Following more than two years of painstaking examination, Hurum and his handpicked team of eminent experts eventually proved that this tiny long-tailed creature – nicknamed Ida after Hurum's daughter – was definitely not part of the lemur, or prosimian, lineage as initially suspected, but rather a transitional anthropoid ancestor of primates and humans. There's one in the eye for the creationists – not that they have much truck with irrefutable evolutionary evidence, of course, but the point still stands on its opposable-thumbed hands.

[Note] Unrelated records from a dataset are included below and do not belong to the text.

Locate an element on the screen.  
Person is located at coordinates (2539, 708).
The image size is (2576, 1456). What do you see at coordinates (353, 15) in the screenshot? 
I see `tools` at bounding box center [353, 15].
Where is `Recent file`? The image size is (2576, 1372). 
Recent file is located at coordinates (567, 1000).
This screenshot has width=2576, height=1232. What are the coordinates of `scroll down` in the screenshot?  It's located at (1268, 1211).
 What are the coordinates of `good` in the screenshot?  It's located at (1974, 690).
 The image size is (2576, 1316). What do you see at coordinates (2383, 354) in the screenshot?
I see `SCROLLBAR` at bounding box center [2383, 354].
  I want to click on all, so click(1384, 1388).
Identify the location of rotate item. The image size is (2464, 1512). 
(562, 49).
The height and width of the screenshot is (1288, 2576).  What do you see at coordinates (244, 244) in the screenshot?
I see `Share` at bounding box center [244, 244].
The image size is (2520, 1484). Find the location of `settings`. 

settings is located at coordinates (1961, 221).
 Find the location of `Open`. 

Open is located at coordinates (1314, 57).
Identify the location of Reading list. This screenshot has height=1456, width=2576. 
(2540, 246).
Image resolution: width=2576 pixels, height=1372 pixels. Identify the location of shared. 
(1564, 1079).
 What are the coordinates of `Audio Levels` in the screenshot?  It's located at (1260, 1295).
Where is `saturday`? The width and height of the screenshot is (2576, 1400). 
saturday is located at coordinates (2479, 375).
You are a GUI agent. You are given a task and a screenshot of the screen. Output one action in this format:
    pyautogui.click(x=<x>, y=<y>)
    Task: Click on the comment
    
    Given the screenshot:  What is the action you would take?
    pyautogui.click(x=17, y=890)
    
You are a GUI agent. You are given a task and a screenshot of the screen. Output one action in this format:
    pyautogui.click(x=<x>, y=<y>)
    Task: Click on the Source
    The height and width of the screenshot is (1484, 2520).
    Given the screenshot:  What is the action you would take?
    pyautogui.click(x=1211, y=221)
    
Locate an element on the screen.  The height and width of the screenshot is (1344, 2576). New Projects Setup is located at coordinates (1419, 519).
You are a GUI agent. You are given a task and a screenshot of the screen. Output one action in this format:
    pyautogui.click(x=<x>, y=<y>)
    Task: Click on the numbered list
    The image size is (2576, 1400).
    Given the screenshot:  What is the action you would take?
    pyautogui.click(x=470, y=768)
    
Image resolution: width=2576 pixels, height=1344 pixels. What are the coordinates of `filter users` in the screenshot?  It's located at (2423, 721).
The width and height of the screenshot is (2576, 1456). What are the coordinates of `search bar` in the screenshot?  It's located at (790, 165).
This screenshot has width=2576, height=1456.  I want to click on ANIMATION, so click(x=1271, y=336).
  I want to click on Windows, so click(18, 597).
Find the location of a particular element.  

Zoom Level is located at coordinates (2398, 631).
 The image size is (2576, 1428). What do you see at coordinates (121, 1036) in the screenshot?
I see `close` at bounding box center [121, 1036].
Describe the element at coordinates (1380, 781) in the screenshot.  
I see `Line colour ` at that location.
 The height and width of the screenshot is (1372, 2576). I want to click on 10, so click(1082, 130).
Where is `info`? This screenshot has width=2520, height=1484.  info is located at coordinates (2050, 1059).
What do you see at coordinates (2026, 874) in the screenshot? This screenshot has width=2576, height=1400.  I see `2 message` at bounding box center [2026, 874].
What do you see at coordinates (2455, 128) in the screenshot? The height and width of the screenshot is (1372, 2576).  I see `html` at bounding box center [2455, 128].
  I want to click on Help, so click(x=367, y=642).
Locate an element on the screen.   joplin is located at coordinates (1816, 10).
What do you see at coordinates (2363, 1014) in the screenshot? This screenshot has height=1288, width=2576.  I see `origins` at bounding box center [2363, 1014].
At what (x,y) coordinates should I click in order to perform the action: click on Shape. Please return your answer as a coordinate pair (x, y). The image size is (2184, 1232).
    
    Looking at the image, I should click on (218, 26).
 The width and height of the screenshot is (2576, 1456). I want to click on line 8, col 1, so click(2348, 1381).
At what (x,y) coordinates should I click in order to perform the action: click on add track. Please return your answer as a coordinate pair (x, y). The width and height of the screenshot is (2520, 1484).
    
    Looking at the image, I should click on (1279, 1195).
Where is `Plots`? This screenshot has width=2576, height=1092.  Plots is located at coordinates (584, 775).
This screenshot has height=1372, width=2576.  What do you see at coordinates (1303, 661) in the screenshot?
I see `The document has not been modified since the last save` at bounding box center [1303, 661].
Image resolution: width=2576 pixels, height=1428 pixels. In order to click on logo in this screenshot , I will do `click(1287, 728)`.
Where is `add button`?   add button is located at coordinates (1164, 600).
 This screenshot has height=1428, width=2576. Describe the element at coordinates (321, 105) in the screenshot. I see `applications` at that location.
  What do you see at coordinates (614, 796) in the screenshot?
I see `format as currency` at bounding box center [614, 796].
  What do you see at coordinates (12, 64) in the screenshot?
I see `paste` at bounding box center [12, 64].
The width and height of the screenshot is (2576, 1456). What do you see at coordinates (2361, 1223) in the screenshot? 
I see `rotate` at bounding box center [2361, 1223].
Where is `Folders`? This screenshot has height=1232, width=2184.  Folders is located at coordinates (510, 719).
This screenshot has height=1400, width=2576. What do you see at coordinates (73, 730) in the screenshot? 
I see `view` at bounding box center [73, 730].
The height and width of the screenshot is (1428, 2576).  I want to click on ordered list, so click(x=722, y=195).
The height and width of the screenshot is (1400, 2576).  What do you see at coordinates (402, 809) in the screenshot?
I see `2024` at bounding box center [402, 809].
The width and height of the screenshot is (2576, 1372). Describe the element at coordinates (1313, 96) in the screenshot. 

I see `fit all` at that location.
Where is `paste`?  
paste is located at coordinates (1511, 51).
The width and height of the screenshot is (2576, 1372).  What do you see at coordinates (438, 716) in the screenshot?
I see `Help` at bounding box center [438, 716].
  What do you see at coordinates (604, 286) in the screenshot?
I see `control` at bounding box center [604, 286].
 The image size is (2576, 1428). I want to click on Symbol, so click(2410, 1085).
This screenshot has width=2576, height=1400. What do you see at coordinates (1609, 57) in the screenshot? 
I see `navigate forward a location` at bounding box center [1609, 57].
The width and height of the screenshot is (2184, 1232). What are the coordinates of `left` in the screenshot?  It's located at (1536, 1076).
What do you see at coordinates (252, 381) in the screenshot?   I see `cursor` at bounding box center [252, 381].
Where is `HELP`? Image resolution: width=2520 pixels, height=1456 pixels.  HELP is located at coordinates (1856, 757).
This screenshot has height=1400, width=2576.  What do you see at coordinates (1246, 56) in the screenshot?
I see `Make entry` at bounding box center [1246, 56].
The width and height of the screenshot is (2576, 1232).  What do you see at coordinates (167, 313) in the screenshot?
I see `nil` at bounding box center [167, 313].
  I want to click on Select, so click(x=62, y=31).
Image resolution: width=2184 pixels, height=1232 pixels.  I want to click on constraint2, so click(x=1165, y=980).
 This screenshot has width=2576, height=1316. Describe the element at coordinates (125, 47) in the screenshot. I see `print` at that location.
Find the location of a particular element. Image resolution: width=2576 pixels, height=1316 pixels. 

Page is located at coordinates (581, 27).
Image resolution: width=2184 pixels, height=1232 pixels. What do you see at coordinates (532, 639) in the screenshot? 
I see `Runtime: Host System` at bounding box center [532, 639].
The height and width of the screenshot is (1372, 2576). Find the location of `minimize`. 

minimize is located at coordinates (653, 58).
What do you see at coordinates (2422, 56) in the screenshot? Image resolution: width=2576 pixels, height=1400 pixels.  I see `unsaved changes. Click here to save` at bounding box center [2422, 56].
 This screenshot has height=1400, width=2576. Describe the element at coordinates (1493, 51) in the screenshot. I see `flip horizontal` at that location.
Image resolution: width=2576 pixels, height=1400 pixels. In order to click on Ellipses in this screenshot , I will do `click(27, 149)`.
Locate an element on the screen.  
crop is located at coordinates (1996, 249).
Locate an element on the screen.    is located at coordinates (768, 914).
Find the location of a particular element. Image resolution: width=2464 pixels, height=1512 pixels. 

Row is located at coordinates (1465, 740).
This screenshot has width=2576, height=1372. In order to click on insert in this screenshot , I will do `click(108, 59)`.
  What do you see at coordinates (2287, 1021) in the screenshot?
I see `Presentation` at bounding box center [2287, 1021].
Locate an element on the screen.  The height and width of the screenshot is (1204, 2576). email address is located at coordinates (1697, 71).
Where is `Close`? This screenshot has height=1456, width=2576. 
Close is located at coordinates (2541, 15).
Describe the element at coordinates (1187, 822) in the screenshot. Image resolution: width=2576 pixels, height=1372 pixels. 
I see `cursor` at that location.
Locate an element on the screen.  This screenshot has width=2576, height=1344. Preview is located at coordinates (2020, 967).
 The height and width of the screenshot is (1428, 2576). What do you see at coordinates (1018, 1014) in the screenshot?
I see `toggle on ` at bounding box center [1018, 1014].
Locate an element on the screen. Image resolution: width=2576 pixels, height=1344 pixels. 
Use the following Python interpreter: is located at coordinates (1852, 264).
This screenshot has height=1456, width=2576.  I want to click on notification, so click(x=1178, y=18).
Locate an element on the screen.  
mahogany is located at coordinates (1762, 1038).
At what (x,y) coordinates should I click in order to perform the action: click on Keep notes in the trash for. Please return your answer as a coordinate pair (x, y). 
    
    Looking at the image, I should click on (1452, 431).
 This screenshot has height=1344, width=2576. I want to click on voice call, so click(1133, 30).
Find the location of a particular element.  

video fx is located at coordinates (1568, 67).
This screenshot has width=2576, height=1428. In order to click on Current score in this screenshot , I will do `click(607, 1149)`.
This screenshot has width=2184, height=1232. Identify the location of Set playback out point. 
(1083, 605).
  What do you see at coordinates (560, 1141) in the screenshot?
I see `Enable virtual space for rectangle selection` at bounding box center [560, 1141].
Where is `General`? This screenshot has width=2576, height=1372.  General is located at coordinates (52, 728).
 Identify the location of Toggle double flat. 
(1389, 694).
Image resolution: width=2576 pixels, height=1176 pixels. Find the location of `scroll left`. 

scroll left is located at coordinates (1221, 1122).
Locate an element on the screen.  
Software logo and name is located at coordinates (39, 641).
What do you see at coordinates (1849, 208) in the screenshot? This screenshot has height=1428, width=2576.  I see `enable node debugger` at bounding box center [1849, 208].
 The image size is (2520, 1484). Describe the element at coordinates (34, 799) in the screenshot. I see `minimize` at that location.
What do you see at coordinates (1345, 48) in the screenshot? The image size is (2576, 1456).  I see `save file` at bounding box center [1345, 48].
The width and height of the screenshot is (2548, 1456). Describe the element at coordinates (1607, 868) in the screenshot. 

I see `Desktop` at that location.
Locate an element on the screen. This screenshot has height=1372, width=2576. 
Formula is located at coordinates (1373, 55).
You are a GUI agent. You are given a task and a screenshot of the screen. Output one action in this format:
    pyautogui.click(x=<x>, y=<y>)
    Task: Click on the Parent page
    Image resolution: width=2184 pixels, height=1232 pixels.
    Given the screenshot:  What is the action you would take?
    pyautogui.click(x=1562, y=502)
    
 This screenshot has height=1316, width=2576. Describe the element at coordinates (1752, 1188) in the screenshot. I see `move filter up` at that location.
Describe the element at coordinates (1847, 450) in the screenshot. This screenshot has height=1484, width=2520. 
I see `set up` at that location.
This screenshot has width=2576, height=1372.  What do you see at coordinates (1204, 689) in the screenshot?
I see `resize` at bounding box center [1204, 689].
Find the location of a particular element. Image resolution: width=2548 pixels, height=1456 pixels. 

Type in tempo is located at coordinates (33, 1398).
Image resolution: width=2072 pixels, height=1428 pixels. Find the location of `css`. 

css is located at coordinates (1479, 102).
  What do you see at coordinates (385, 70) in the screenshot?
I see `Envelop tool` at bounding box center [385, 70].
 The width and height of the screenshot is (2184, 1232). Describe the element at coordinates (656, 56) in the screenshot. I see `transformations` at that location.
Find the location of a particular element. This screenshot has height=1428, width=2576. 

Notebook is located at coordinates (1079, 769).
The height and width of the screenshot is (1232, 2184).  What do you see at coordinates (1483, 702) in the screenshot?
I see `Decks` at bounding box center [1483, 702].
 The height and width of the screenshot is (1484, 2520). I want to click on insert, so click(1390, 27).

In Simon Schama's John Donne, the historian made an impassioned case for, to his mind, "the most electrifying poet in the English language." Vexed that more people aren't aware of Donne's work – as illustrated by his encounter with a couple of bemused builders, who you'd assume would be experts in the field of 17th-century romantic poetry – Schama set about his celebration with typical zeal.

While regaling us with the details of Donne's turbulent life, he was abetted by arresting contributions from Oxford don John Carey and actress Fiona Shaw reading several seductive extracts from Donne's oeuvre. Did you know he coined the phrase "no man is an island"? And from the same sonnet, "never send to know for whom the bell tolls; it tolls for thee"? Of course you did.

But I had no idea his poetry was so lusty and tactile, full of ribald proclamations such as "license my roving hands and let them go," a fantastic thing to bellow upon entering a busy GP's waiting room.

Unfortunately, the scenes of Schama and Shaw passionately analysing Donne's poetry began to grate after a while. It was impossible to take them seriously, as they reminded me of old Fry and Laurie sketches parodying similarly animated discourse about the arts.

Nevertheless, I couldn't really fault the intentions of this otherwise illuminating programme.